Data preperation is an **extremely** important step in ensuring your machine learning models run well. We therefore need to deal with our missing data and our non-numeric variables. 

For today we will:
- Impute our single missing fare value using information from our pclass feature.
- Drop our missing age observations.
- Recode our sex strings into numeric form.
- Drop our name feature.

## <font color=green>💬 Discussion </font>

- Take a look at the decisions we've made above - why do you think each of these decisions have been made?

**1. Imputing fare using pclass**

In [None]:
## First: confirm the pclass for the missing fare observation:
## Hint: Make note of the row index for this observation also - we will use it later!

titanic.loc[titanic['fare'].isna()] 

In [None]:
## Second: Confirm the mean fare paid by each class of passengers 
## What was the mean fare paid by 3rd class passengers?

titanic.groupby('pclass')['fare'].mean()


In [None]:
"""Third: Define a function which imputes using the mean values of the fare column, by the categories within
the pclass column (i.e. this lets us impute mean fair by passenger class).
To do this, we need to define a few steps, as outlined below...

WARNING: We haven't covered user defined functions within our sessions so the below may look a little scary/confusing!
DON'T PANIC - just know that this ability exists. Knowing what to change to get the information you need is all you
need at this point"""

"""YOU ARE NOT EXPECTED TO KNOW USER DEFINED FUNCTIONS FOR THE EXAM - IT IS JUST A 'NICE TO HAVE'"""

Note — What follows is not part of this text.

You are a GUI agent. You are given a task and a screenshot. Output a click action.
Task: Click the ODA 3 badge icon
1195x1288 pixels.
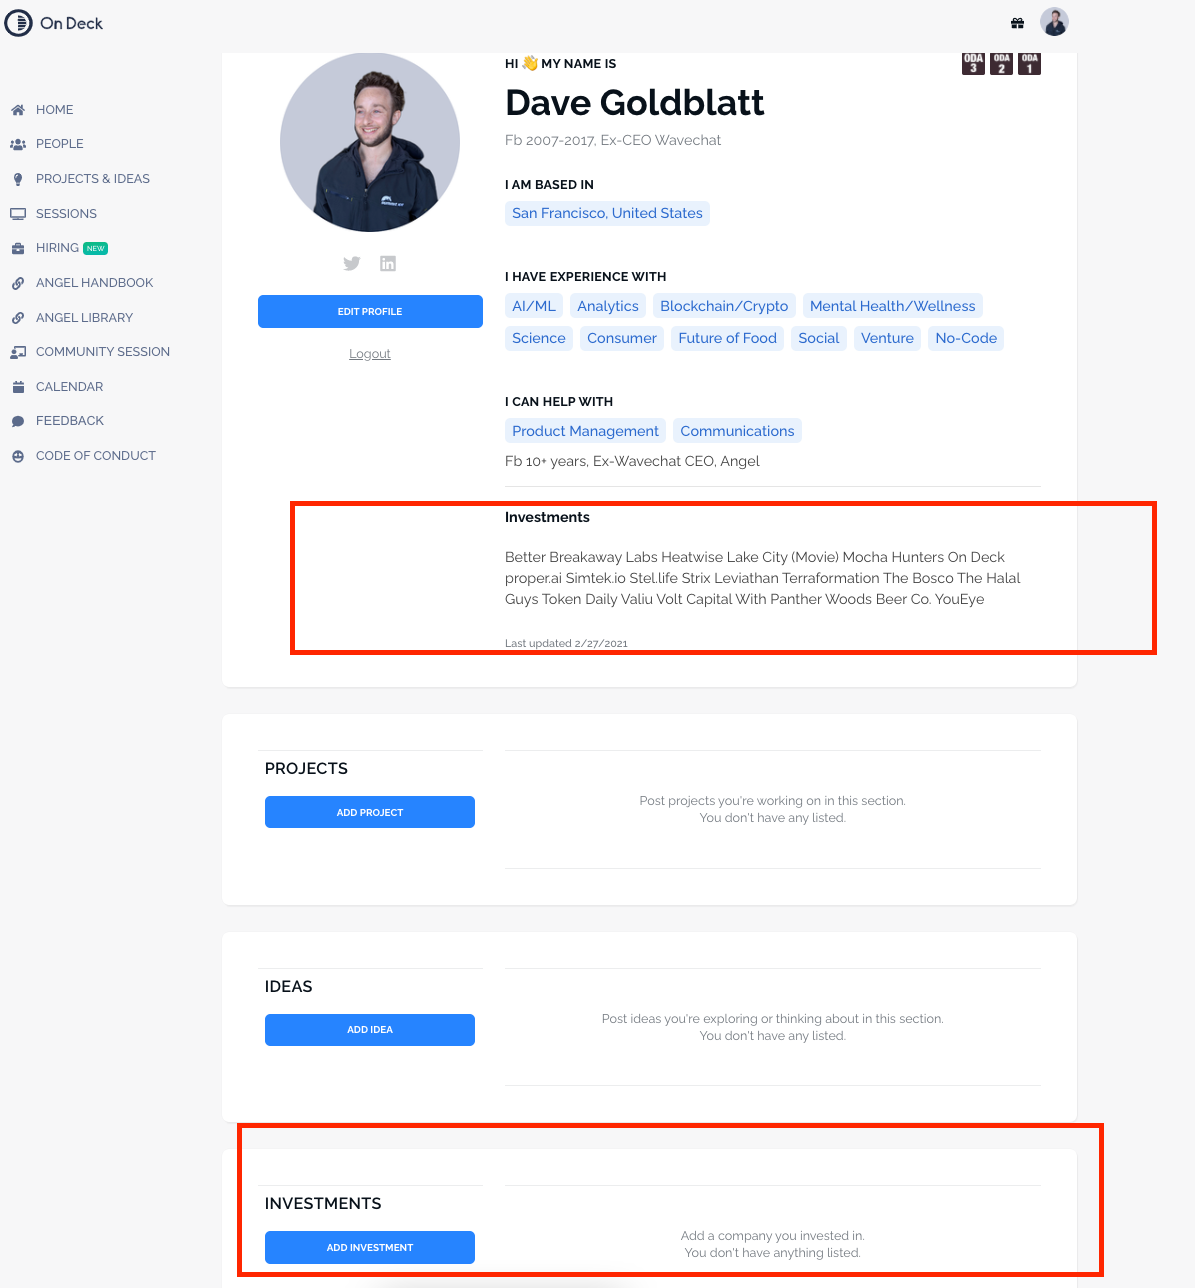[973, 64]
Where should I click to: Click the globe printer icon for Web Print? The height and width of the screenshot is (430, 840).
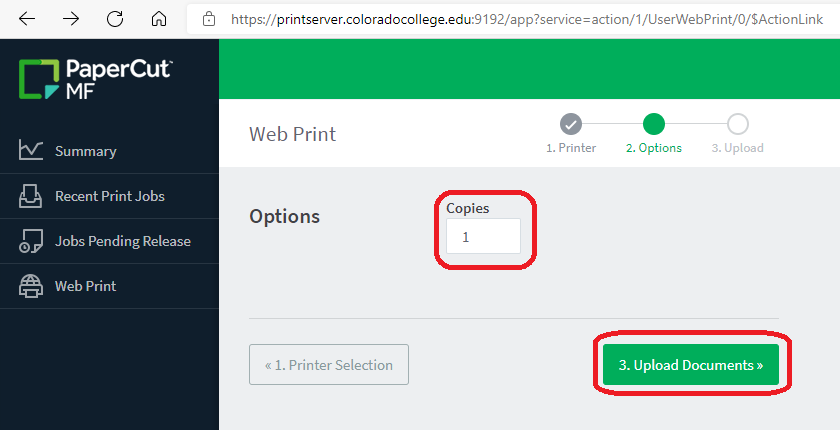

# 1. Create a groupby object: by_pclass
by_pclass = titanic.groupby(['pclass'])  #This creates a new datatable which groups observations by passenger class
                                         #If you wanted to impute the mean of a value based on e.g. sex (instead of pclass), you would just change this to .groupby(['sex'])
                                         #If you wanted to impite the mean based on e.g. sex AND pclass, you would just change this to .groupby(['pclass', 'sex'])

        
# 2. Write a function that imputes mean
def fillmissing_mean(series):
    return series.fillna(series.mean())  #This is a user defined function. No computation is happening here - we are just defining the instructions for, and naming the function (naming it: fillmissing_mean)
                                         #This essentially says: when this function is used (as in step 3), for the series of values specified, fill na values using the series mean. 
                                         #If you wanted to change this so it filled missing values by e.g. the median you would simply change series.mean() to series.median() (and you'd probably want to change the name of the function from fillmissing_mean to fillmissing_median - to make it clear what the function is doing!)

        
# 3. Impute age and assign to titanic.age
titanic['fare'] = by_pclass['fare'].transform(fillmissing_mean)    #This is essentially saying:
                                                                   #For my 'fare' column within my titanic datatable
                                                                   #Impute ("fill in") missing values on the basis of which passenger class that observation belongs to
                                                                   #Python knows we want to fill nas using the mean, becuase we have passed through out fillmissing_mean function which we defined in the step before.
            

_________

🔍 *A nice datacamp tutorial on filling data using aggregates etc can be found [here](https://campus.datacamp.com/courses/manipulating-dataframes-with-pandas/grouping-data?ex=1)*

🔍 *__For the keen__: [here](https://www.w3schools.com/python/python_functions.asp) and [here](https://www.learnpython.org/en/Functions) offer easily digestible introductions to user define functions (entirely optional but extremely useful).*

___________

In [None]:
# Fourth: Confirm there are no missing longer any missing fare values in your data:


In [None]:
"""Fifth: Confirm the value for the missing datapoint has changed to the mean fare value based on 
3rd class passengers by filtering out the row index for this missing value"""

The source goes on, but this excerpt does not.